A adoção direta da patrimonialização como antídoto a perda de identidade e de referenciais socioculturais não produz efeito se constituída de modo arbitrário. O reconhecimento deve estar introjetado no grupo que contém o bem cultural a ser preservado, a fim de não reduzir a preservação a uma obrigação de Estado. A proteção assentida no seio da sociedade mantenedora dá ao objeto condições de perpetuação e garante uma função a este, enquanto elemento apropriado pelos indivíduos e agregado de valor cultural.
Por último, ressalta-se que o patrimônio cultural deve servir a uma sociedade, qualquer que seja, no sentido de ser servo da memória coletiva e do processo identitários desta; mas, também, ser útil ao desenvolvimento local. Não cabe incentivar a negação da exploração do potencial socioeconômico de um bem cultural em prol somente da preservação da singularidade de cada grupo, pois isto seria negar a transformação contida na evolução da própria cultura humana. Porém, antes disso, é preciso significar as ações, os elementos e os conceitos por trás da preservação do patrimônio, para que os métodos adotados não sejam esvaziados de validade e fiquem à mercê do consumismo provocado pela cultura massificada.

REFERÊNCIA BIBLIOGRÁFICA

HALL, Stuart. A Identidade Cultural na Pós-Modernidade. Rio de Janeiro: DP&A Editora, 2006. 102 p.
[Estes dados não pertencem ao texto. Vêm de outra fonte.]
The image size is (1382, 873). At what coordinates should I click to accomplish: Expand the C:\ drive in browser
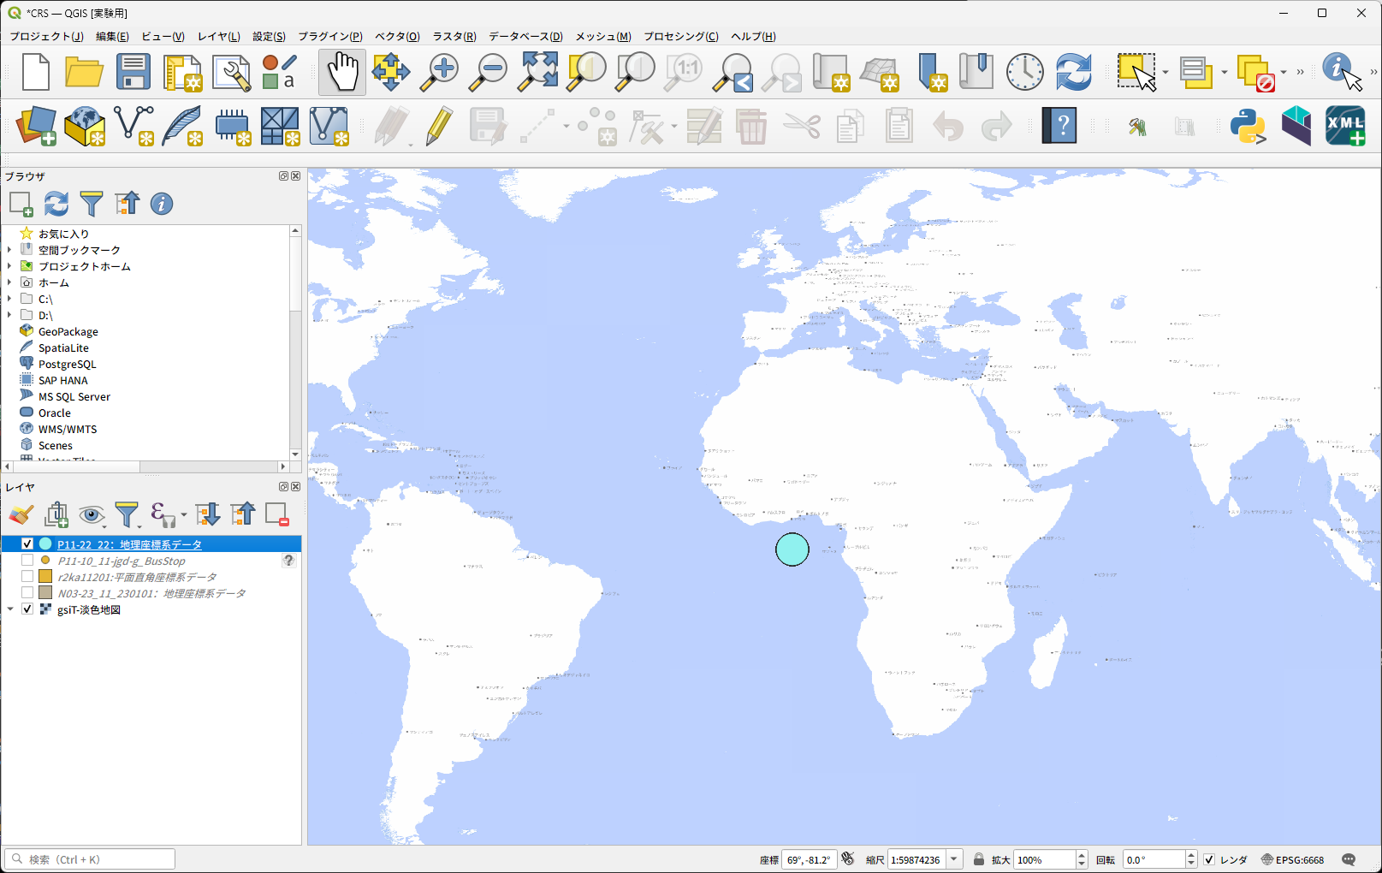9,299
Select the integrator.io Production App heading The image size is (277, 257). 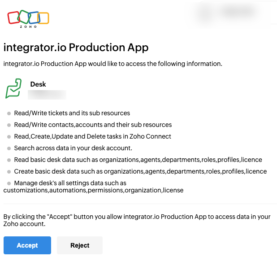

MELO, Danilo A. S.. Esquecimento e Memória no Contemporâneo: Interlocução entre Tarde e Nietzsche. In.: BARRANECHEA, Miguel Angel de. As Dobras da Memória. Rio de Janeiro: 7Letras, 2008. p. 131-141.

REZENDE, Darcilene Sena. Patrimônio documental e construção da identidade em tempos de globalização: a classificação arquivística como garantia da pluralidade de memórias. In: VII Congreso de Archivología del Mercosur: archivos, patrimonio documental del futuro, 2007, Viña del Mar (Chile). VII Congreso de Archivología del Mercosur: archivos, patrimonio documental del futuro. Santiago : ASOCARCHI, 2007.

RICCEUR, Paul. A Memória, a História, o Esquecimento. Campinas: Editora da Unicamp, 2007. 535 p.



[1] As condições de manutenção e formação de identidade têm como fio condutor o mesmo processo, a musealização dos espaços e das coisas.
[2] In: HALL, Stuart. A Identidade Cultural na Pós-Modernidade. Rio de Janeiro: DP&A Editora, 2006, p.75.